Go to the line containing "Given: Go to next feedback with down chevron" and retype it and every later line exactly as written, up to the last line of the entries. Keep pictures out.

#### Material for the task ####

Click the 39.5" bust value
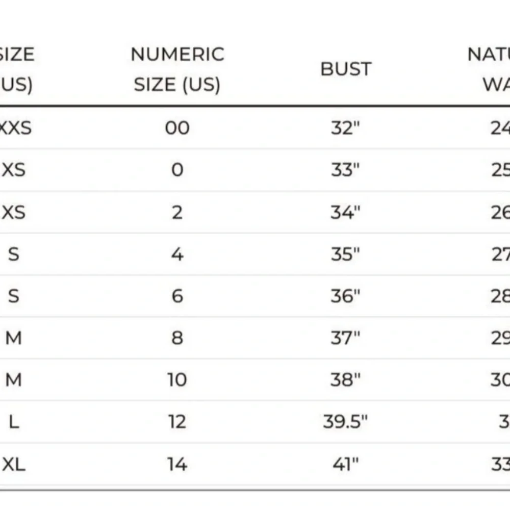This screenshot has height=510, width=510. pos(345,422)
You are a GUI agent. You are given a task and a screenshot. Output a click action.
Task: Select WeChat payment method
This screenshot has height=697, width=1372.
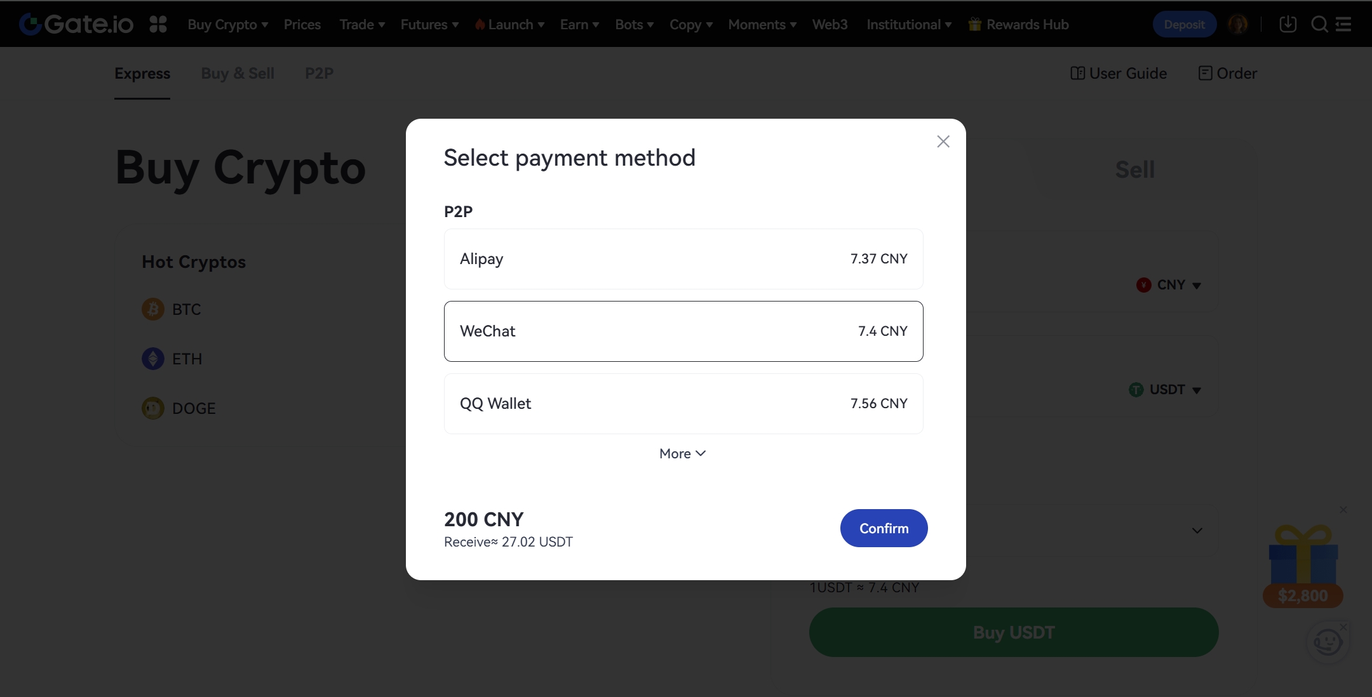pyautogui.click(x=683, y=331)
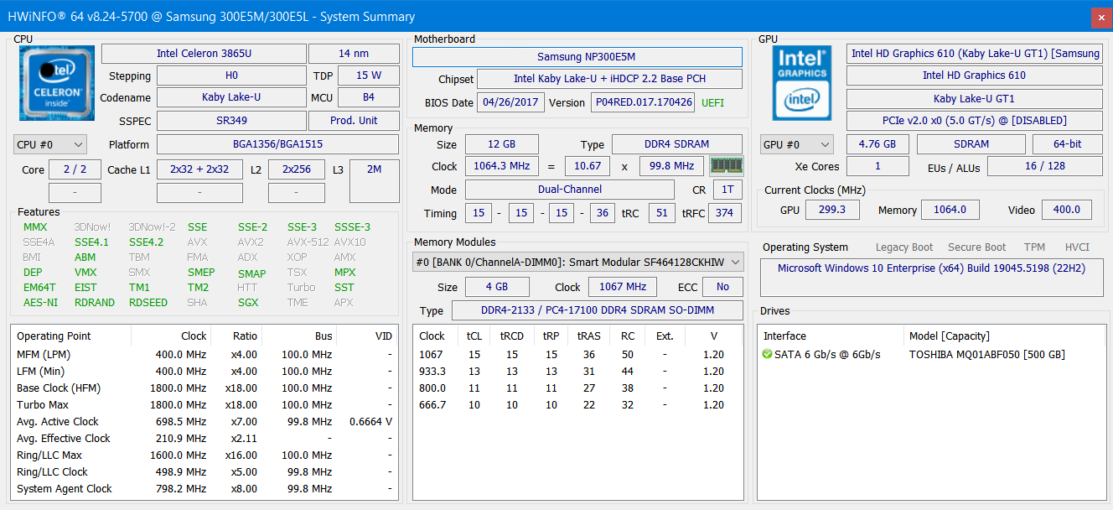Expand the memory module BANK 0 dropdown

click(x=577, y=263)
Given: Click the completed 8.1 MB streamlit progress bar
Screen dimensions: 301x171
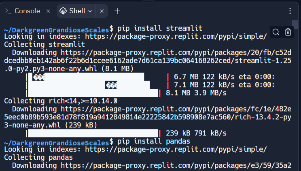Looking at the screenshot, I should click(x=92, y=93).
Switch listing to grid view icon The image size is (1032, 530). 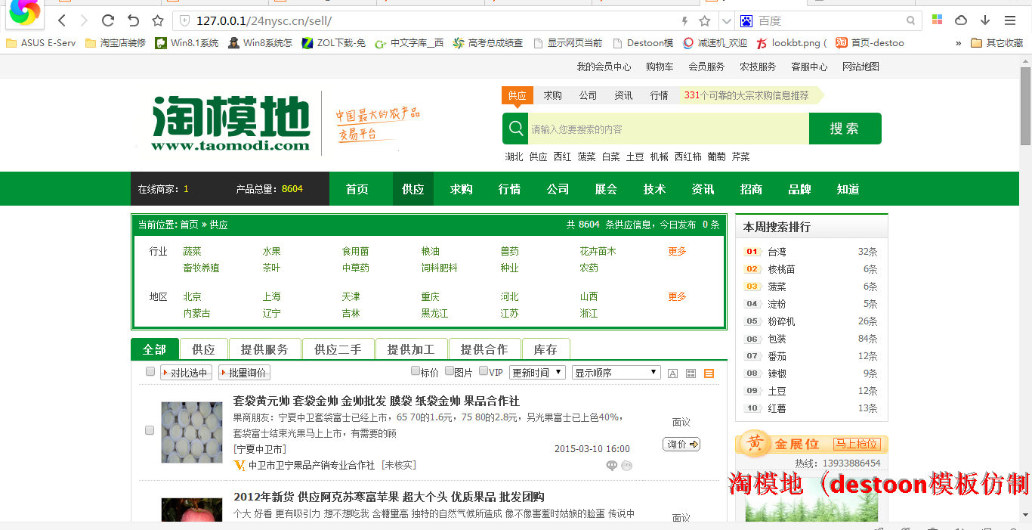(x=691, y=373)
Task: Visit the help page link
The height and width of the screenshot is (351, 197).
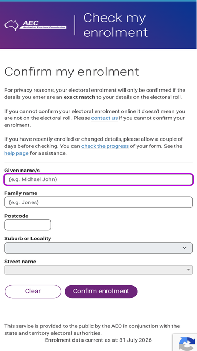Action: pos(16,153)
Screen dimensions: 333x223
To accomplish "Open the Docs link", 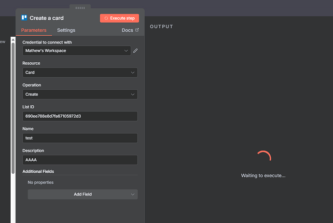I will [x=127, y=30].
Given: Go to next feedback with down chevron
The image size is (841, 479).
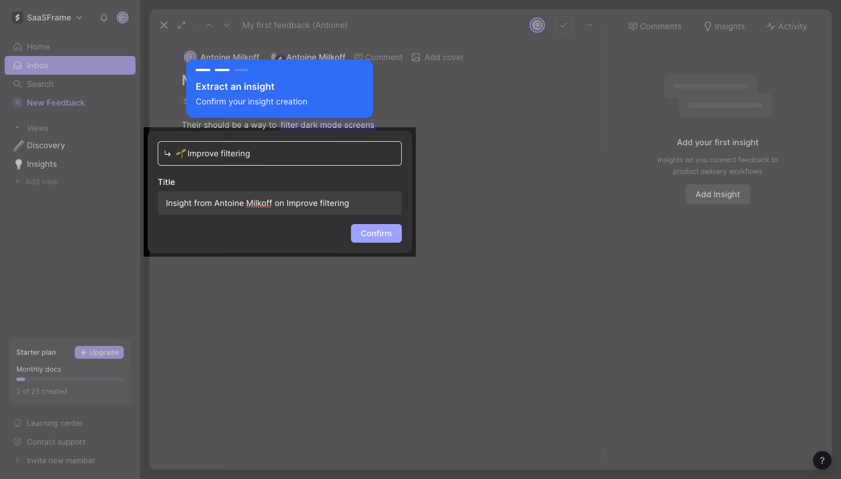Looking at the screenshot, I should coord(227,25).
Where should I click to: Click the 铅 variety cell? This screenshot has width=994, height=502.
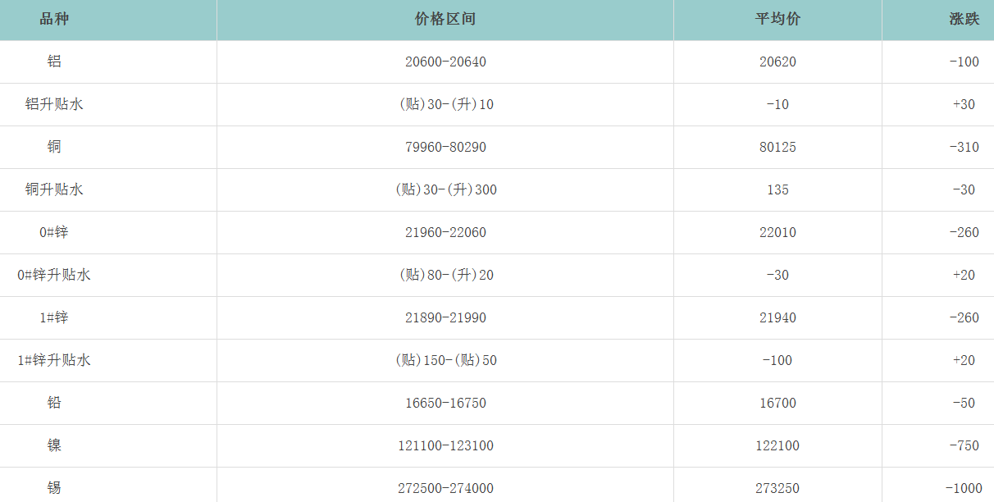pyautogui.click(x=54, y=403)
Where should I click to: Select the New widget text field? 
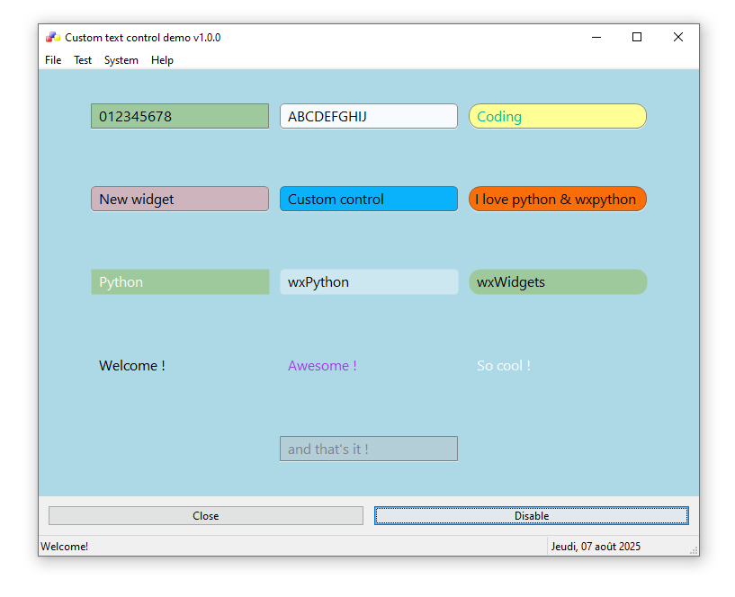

####

**Solution to this task:**
Given: Go to next feedback with down chevron
The image size is (841, 479).
Looking at the screenshot, I should coord(227,25).
Where should I click to: Click the 铅 variety cell? This screenshot has width=994, height=502.
pyautogui.click(x=54, y=403)
Where should I click to: Select the New widget text field? 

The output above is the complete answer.